There were no complications seen in any of the patients post-operatively. Intravenous paracetamol 500 mg was chosen as the analgesic drug due to less toxicity and foetal respiratory suppression seen with opioids. The mean duration of hospital stay was 3.66 days with laparoscopic cholecystectomy patients and was 3 days for laparoscopic appendectomy cases. There were no conversions to open surgery in any of the patients. All patients were followed till their parturition. Out of the 18 patients, 9 patients had LSCS due to obstetric cause, 8 patients had normal vaginal deliveries and 1 patient had spontaneous abortion after 15 days of surgery.
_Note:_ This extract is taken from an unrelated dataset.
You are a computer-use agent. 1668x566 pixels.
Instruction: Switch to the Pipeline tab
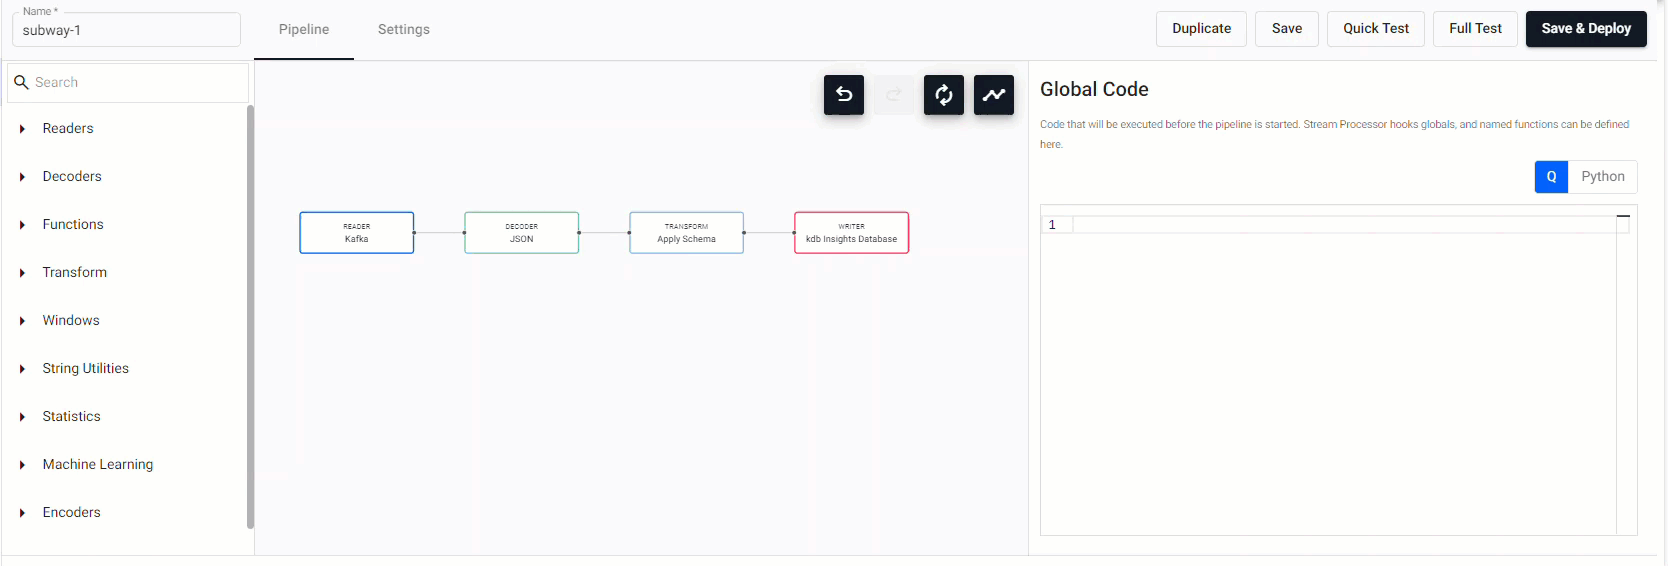pos(304,30)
None of the patients had pre-term labour.

However, we would like to emphasise that the low rate of maternal and foetal complications can be attributed to shortened operative time, which in turn is based on laparoscopic training and experience with developed skills to perform complex and advanced laparoscopic procedures.

CONCLUSION

Acute abdomen in pregnant patients should be dealt with extreme caution due to the various diagnostic challenges. The decision of surgery should be prompt and should be weighed against complications of conserving the patient. Due to diagnostic limitations of ultrasonography, MRI should be coupled to confirm the correct diagnosis. Laparoscopic surgery can be safely performed in experienced hands in these patients with minor modifications. Care should be exercised in selection of drugs and thromboprophylaxis must be practiced. Laparoscopy offers less analgesic requirement and shorter hospital stay and theoretically decreased incidences of wound dehiscence with continued pregnancy. The operative time, which was previously considered as a bane of laparoscopic surgery is highly subjective to the experience and training of the surgeon and the laparoscopic set-up itself to perform such complex surgeries to decrease risk of maternal and foetal complications.

Financial support and sponsorship

Nil.

Conflicts of interest

There are no conflicts of interest.

Acknowledgement

We would like to thank the dean of our institute for the use of hospital records for research and publication.